From the records below, copy every line that contains the word "agent".

Data to examine:
---------------

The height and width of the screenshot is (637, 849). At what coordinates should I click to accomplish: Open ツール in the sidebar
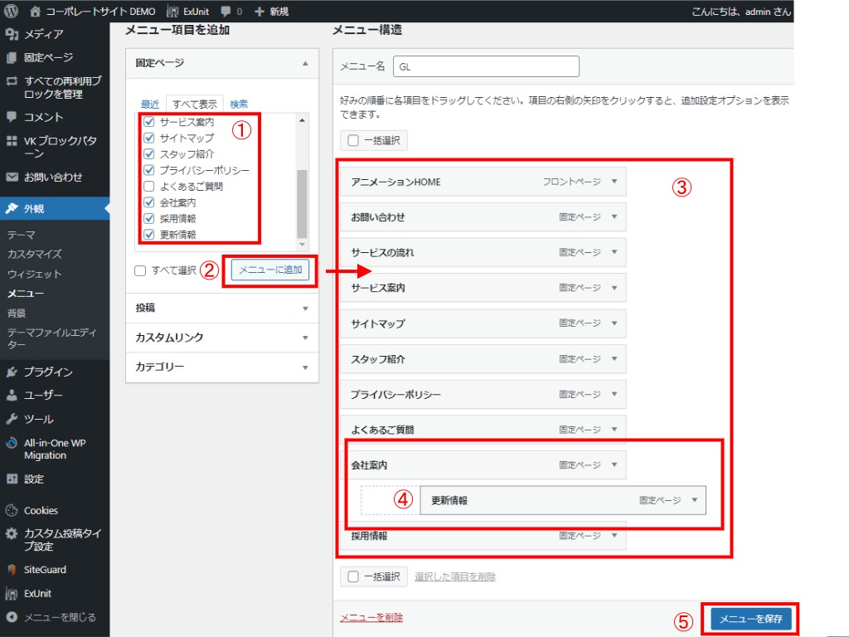38,419
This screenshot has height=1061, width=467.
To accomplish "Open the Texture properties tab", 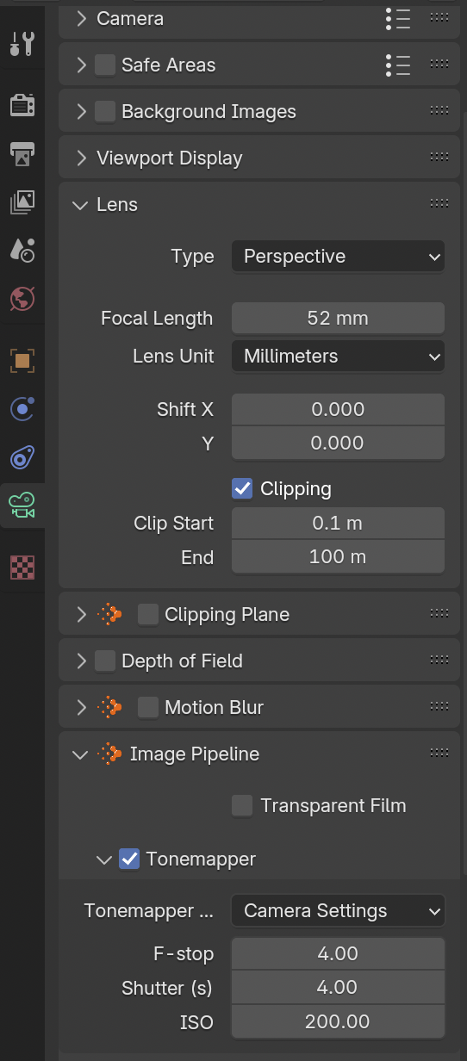I will coord(22,568).
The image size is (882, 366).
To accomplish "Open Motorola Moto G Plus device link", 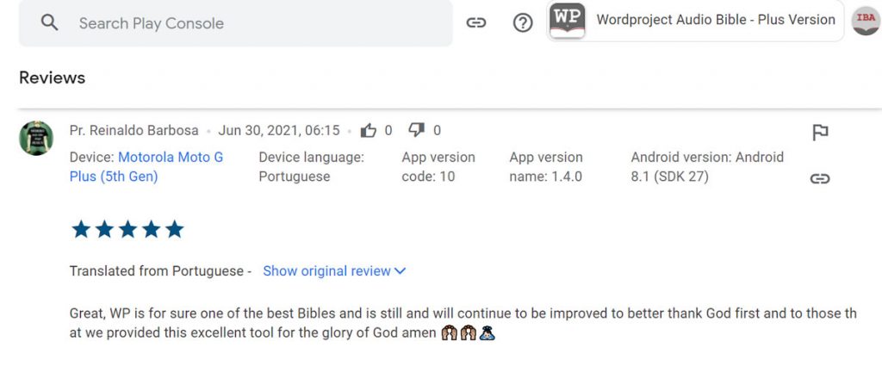I will [x=146, y=167].
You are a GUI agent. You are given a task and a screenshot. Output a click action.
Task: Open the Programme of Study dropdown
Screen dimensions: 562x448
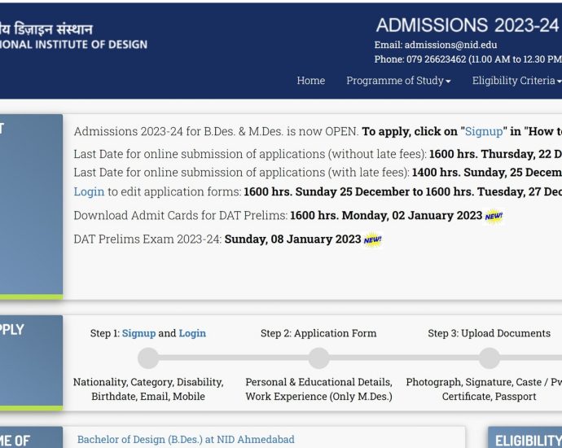pos(398,81)
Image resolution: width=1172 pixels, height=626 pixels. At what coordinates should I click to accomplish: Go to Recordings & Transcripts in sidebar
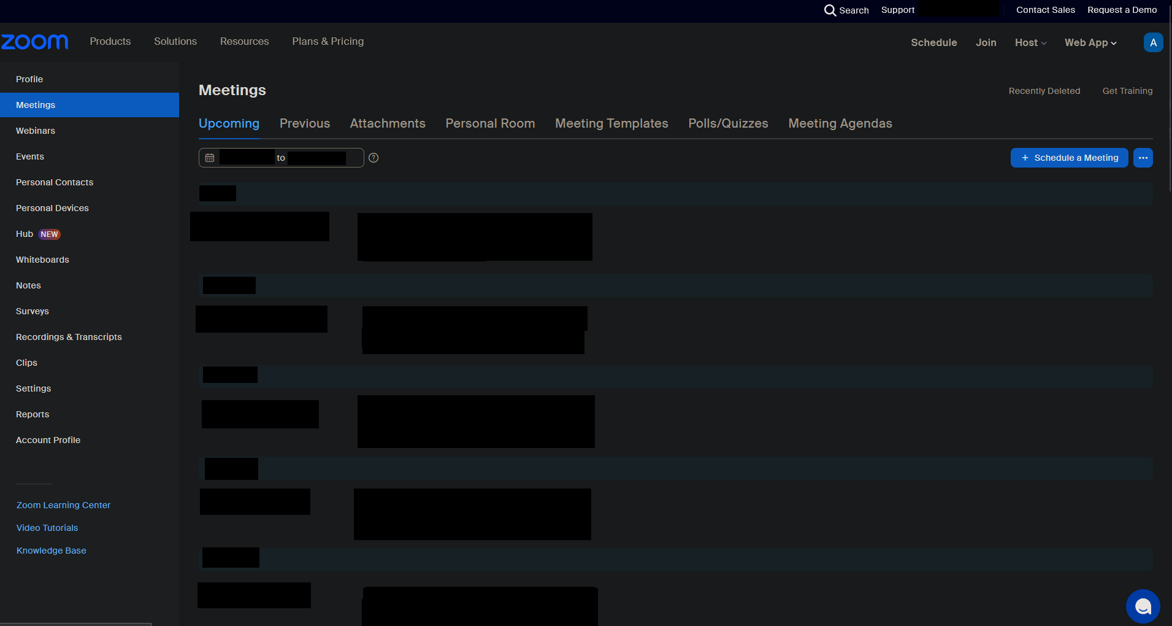69,337
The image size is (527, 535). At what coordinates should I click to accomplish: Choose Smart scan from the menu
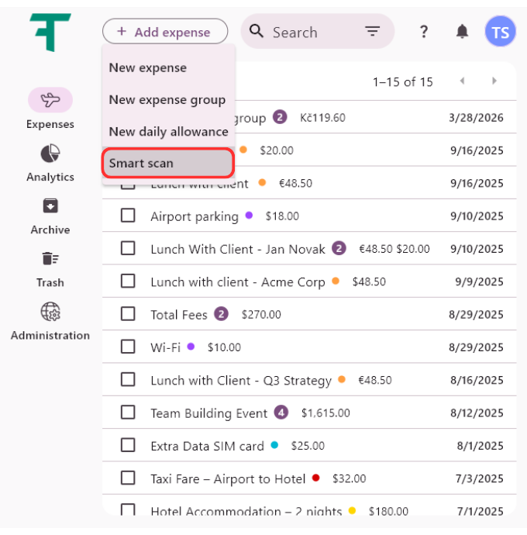pyautogui.click(x=167, y=163)
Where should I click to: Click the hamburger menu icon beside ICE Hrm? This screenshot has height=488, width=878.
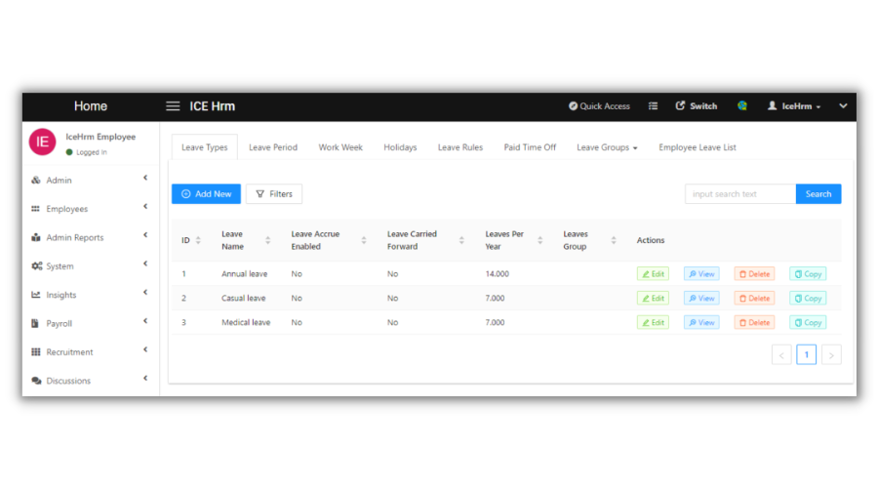[173, 106]
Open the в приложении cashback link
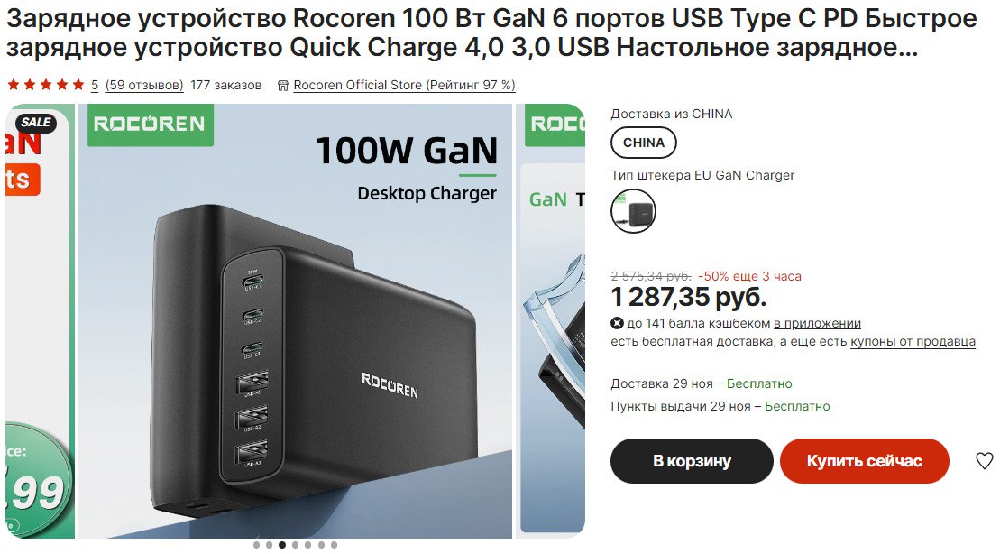 pyautogui.click(x=817, y=324)
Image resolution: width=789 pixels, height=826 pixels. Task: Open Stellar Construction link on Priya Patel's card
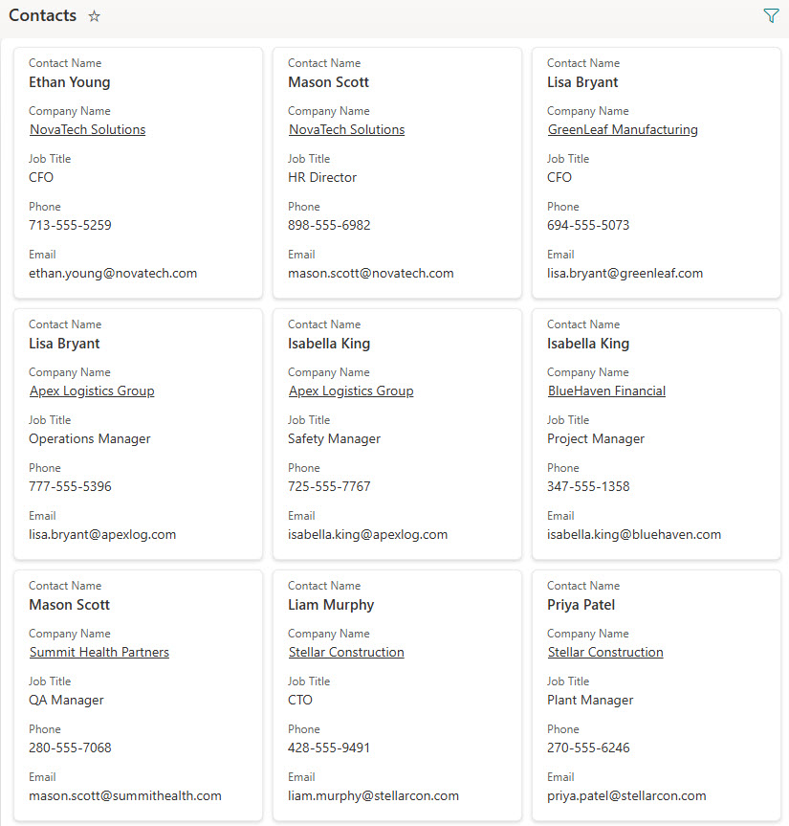coord(605,653)
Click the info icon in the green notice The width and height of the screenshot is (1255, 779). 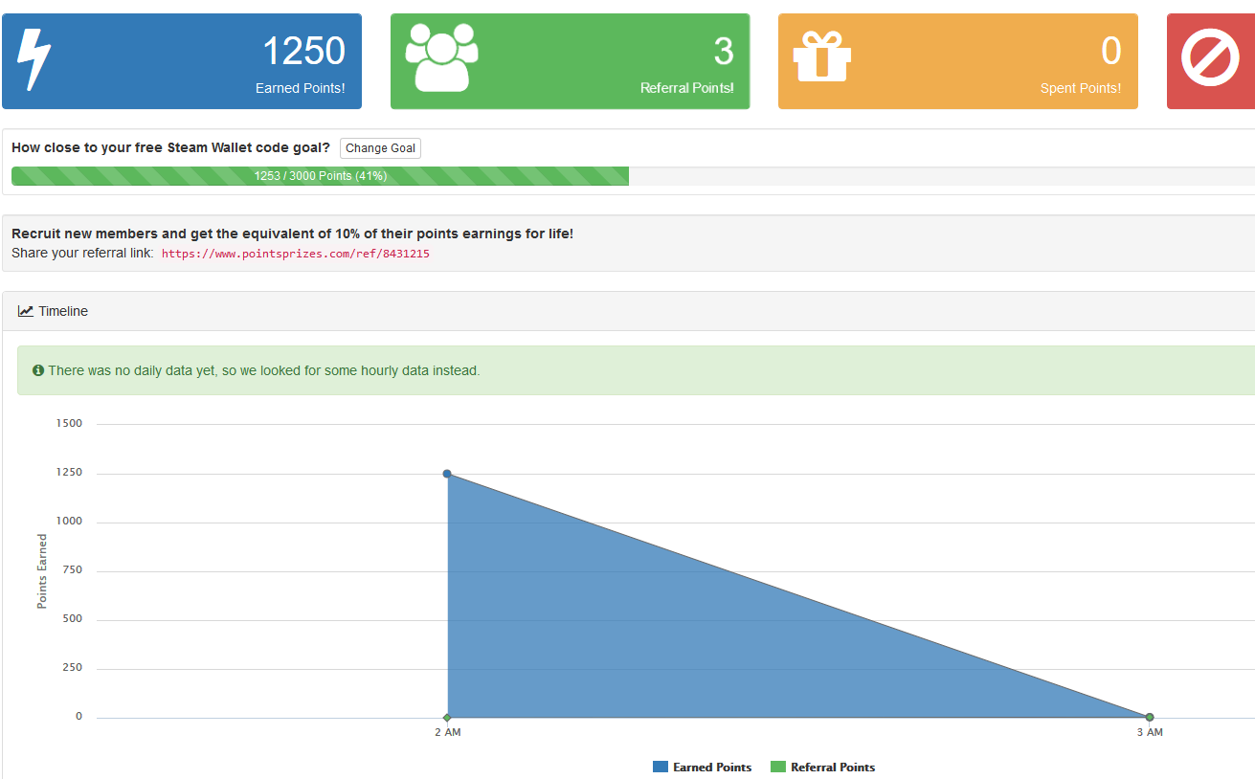[38, 370]
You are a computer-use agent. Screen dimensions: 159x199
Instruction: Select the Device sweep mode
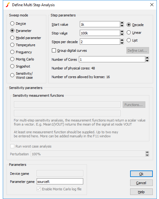tap(12, 24)
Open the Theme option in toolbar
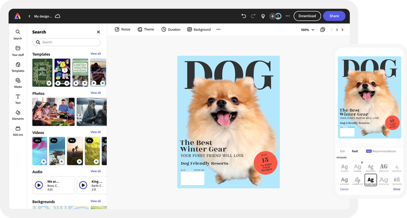Viewport: 407px width, 218px height. [145, 29]
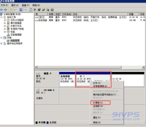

---------------

Answer for this exercise:
You are a GUI agent. You are given a task and a screenshot. Output a click action.
You are a computer-use agent. Screen dimensions: 159x199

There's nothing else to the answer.